_What you will do:_ Render the material that starts at the line containing "Given: Select the" and ends at the line containing "Looking at the", both included, as a numbered list with blank lines omitted. Leave the pictures out of the answer.

Start of Records shown

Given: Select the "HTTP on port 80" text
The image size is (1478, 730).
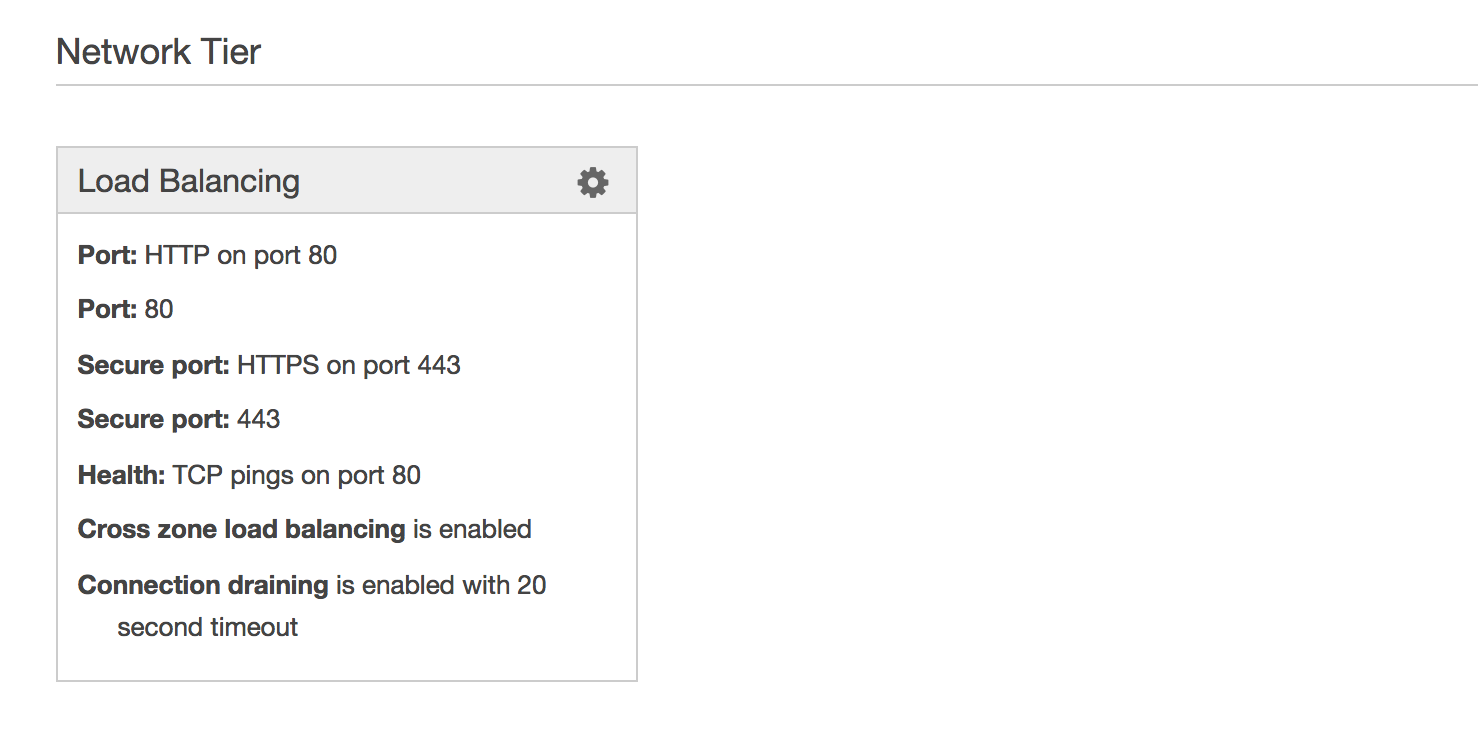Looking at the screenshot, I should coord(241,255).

End of Records shown
Start of Records shown

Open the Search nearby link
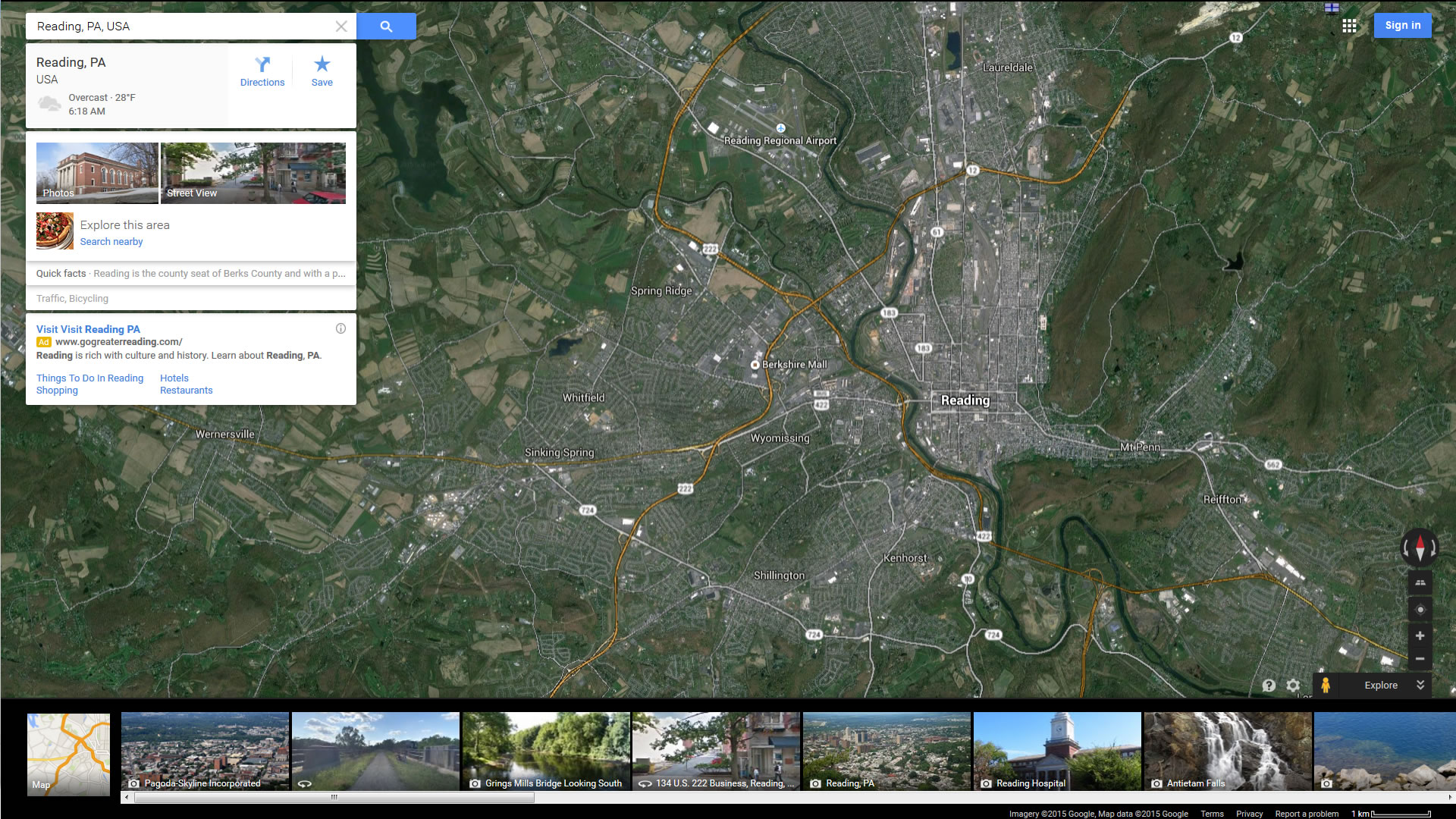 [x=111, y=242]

End of Records shown

_Solution for this problem:_
1. Given: Select the "HTTP on port 80" text
2. The image size is (1478, 730).
3. Looking at the screenshot, I should coord(241,255).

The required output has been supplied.